*SELECTED PASSAGE:*
►
Unfortunately I cannot find a way to reorder a subset of columns in a quick manner, e.g.
# copy gx matrix to scramble
gx <- gx.filt.test
# generate sample of cols to scramble:
scr.cols <- sample(x=ncol(gx), size=scr.number)
for(j in 1:length(scr.cols) )
{
gx[ , scr.cols[j] ] <- as.numeric( sample( x=gx[ , scr.cols[j] ], size=nrow(gx) ) )
}
Is unsurprisingly very slow due to the for() loop.
Using apply() is certainly faster, but is still quite slow:
gx[,scr.cols] <- apply( X=gx[,scr.cols], MARGIN=2, FUN=function(s) as.numeric(sample(s, size=length(s))) )
Is there an obvious way to do this that I'm missing, or a package that has a function to do so quickly?
Thanks very much in advance!
Is this something that vegan::permat could be used for?
◄
*YOUR TASKS:*
1. In the column-shuffling post, reproduce the passage that begins at the words "# copy gx matrix" and stops after the words "do so quickly?".
2. According to the column-shuffling post, which function is certainly faster than the for() loop but still quite slow?

*DATA EXTRACT:*
►
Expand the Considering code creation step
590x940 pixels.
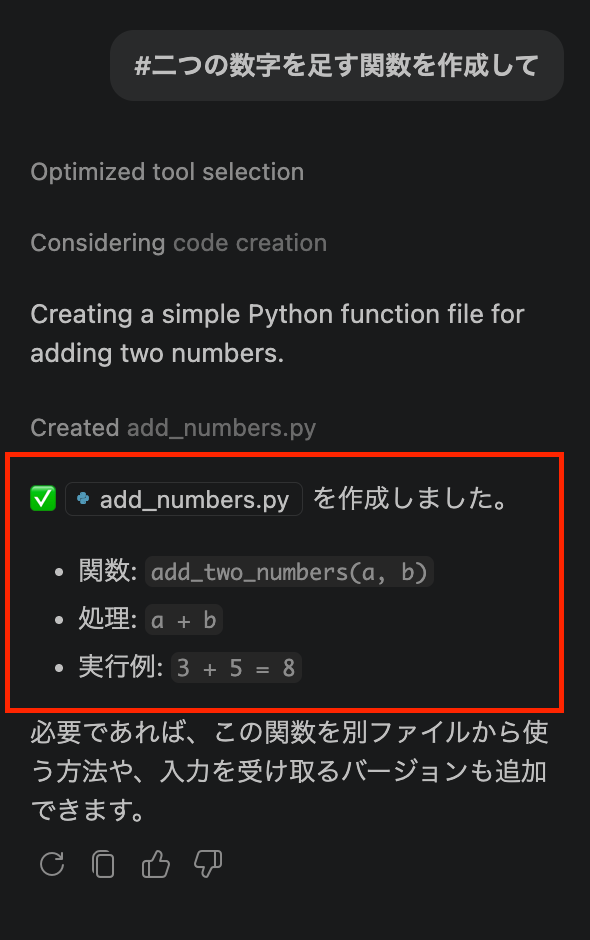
◄
*EXERCISE RESPONSES:*
1.
# copy gx matrix to scramble
gx <- gx.filt.test
# generate sample of cols to scramble:
scr.cols <- sample(x=ncol(gx), size=scr.number)
for(j in 1:length(scr.cols) )
{
gx[ , scr.cols[j] ] <- as.numeric( sample( x=gx[ , scr.cols[j] ], size=nrow(gx) ) )
}
Is unsurprisingly very slow due to the for() loop.
Using apply() is certainly faster, but is still quite slow:
gx[,scr.cols] <- apply( X=gx[,scr.cols], MARGIN=2, FUN=function(s) as.numeric(sample(s, size=length(s))) )
Is there an obvious way to do this that I'm missing, or a package that has a function to do so quickly?

2. apply()